Xanadu estaba esperando a los agentes: cómo DeltaDB materializa el docuverso de Ted Nelson

Fuentes: Xanadu Was Waiting for Agents

El editor de código Zed reflexiona sobre el legado de Ted Nelson, quien en 1965 acuñó el término "hipertexto" al diseñar el Proyecto Xanadu: un sistema donde cada documento conserva todas sus versiones, los enlaces conocen origen y destino, y las citas se mantienen por referencia, no por copia. Nelson llamó "xanalógico" a ese modelo, regido por dos normas: nunca copiar, siempre transcluir; nunca sobrescribir, siempre versionar. La visión exigía almacenamiento ilimitado y un esquema de nombres estable, tecnologías que no existieron durante décadas. Cuando la web triunfó en los años noventa, los desarrolladores optaron por enlaces simples que se rompen al moverse los destinos, y Xanadu quedó como el vaporware más célebre de la informática.

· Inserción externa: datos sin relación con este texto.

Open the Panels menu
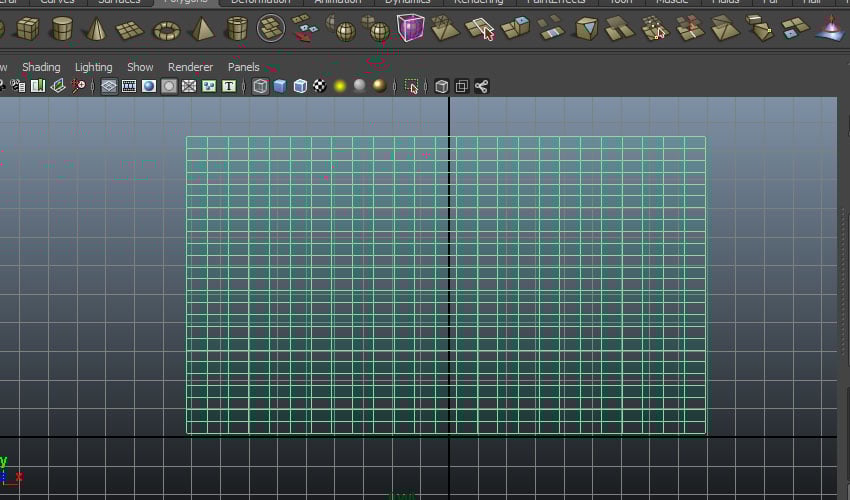Image resolution: width=850 pixels, height=500 pixels. point(243,67)
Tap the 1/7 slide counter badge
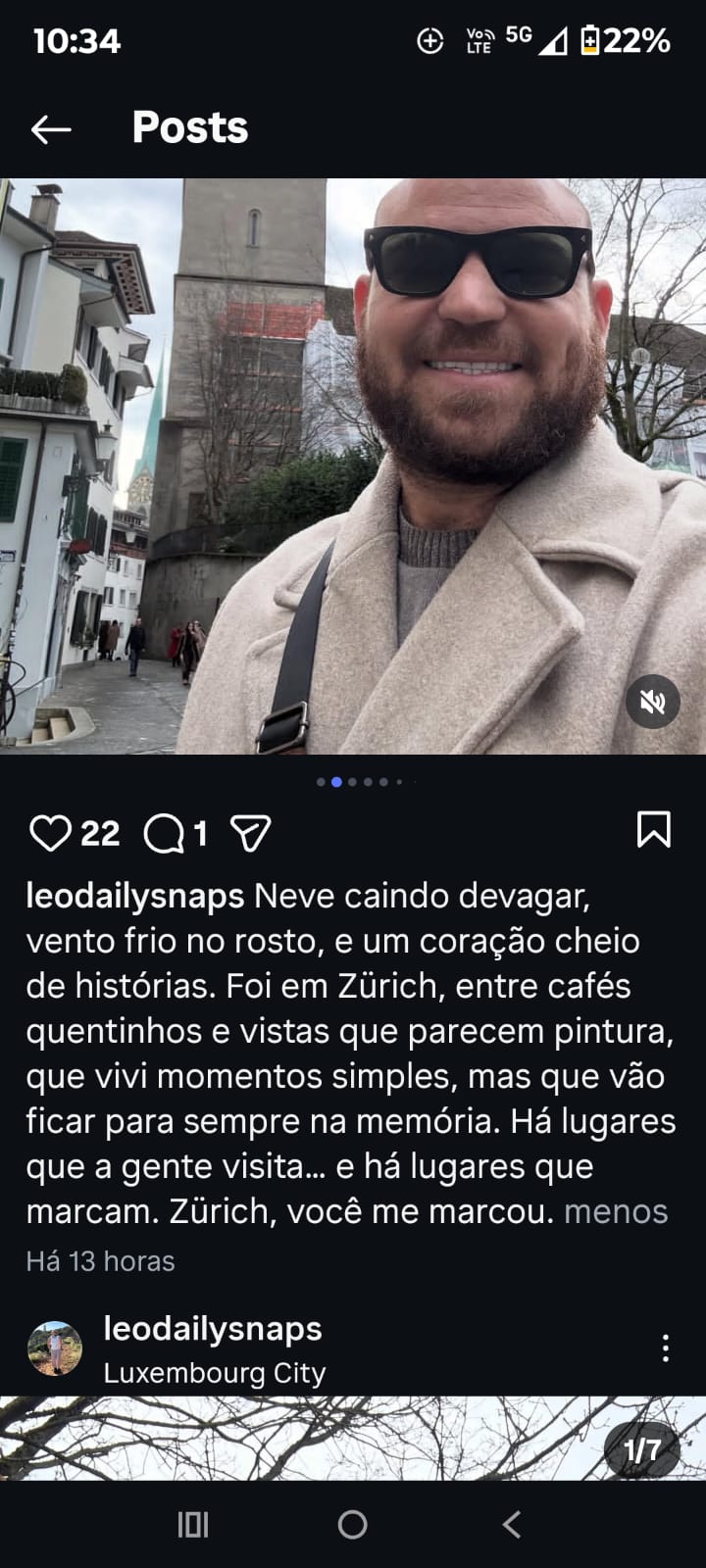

El artículo sostiene que los agentes de inteligencia artificial son el usuario que Nelson no llegó a imaginar. Estos sistemas pueden seguir múltiples capas de subtexto, rastrear fuentes, auditar citas y mantener referencias sin pérdida si los datos se representan por fragmentos con identidades estables. Tras seis décadas de avances en marcas de tiempo de Lamport, árboles de Merkle, CRDT, almacenamiento barato, redes de banda ancha, microVMs como Firecracker y editores basados en Tree-sitter, las piezas que faltaban al docuverso ya existen. Delta y DeltaDB las ensamblan: cada conversación y cada cambio de código comparten un historial donde los fragmentos conservan su procedencia, lo que permite anclar referencias a través de las versiones y construir coordenadas que los agentes pueden recorrer. Zed advierte, además, sobre el error final de Xanadu: negarse a interoperar con formatos menores.